Politicians frequently complain about judges being too political. Some would say that this is a case where that has worked in the Government’s favour. I have heard some irrational arguments put forward by the Ministry of Defence and the military elite – including the assertion that human rights protections will actually make soldiers less safe! Lord Rodger implies that it would be insulting to our soldiers to provide them with human rights protections.  A further, much repeated assertion by the military elite, is that law has no place on the battle field, even though law is already well established on the battlefield, for instance, our soldiers are well versed in the Rules of Engagement and restrictions on the use of lethal force.

The judiciary is divided in terms of this case. Up until the Supreme Court the judgments were unanimously in favour of Catherine Smith. Overall seven judges have found that soldiers are within UK jurisdiction wherever they serve: Collins J., Keene LJ, Lord Clarke and Lord Dyson (now both Supreme Court justices), Lord Mance, Baroness Hale and Lord Kerr all held that soldiers were protected by the Human Rights Act at all times. The six Justices in the Supreme Court who held the contrary were overall in a minority. It is disappointing that those Justices who found that soldiers off base are outside the jurisdiction of the UK relied on an erroneous interpretation of the law by Lord Collins who confused justiciability and jurisdiction, the former being about whether something can be litigated and the latter being about whose law and control one falls under.
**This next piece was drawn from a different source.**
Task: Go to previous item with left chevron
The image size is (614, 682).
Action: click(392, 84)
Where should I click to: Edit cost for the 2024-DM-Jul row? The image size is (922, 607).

To find that soldiers remain within the jurisdiction of the UK when sent abroad to serve would have accorded with five explicit statements to that effect by Strasbourg. It would have accorded with a Council of Ministers recommendation implementing the Convention to which the UK signed up just a few days prior to the hearing. It is well established that rights are modified in the military context and moreover, that States can derogate from the Convention in times of ‘war’. For the last two years soldiers have been entitled to human rights protection following the judgments of the High Court and Court of Appeal. There is no evidence to suggest that it has in any way hampered military operations and to have upheld that position would not have resulted in any change.   To reverse the position and hold that soldiers do not have rights at all off-base is a major and significant change; one that is likely to cause distress to our servicemen and women.  Moreover, it sets a dangerous precedent for certain countries in the Council of Europe that treat their soldiers very badly indeed. 

I fear that our brave servicemen and women will continue to be treated as second class citizens until this injustice is rectified by Strasbourg.  We may make a fuss about how much we admire our armed forces, provide a Military Covenant which has no basis in law (and then breach it) even create an Armed Forces Day when we can pat them on the back and tell them how much we admire them, but until we are willing to give our good intentions some legal basis our soldiers will continue to die from inadequate equipment and in other circumstances which are entirely avoidable.”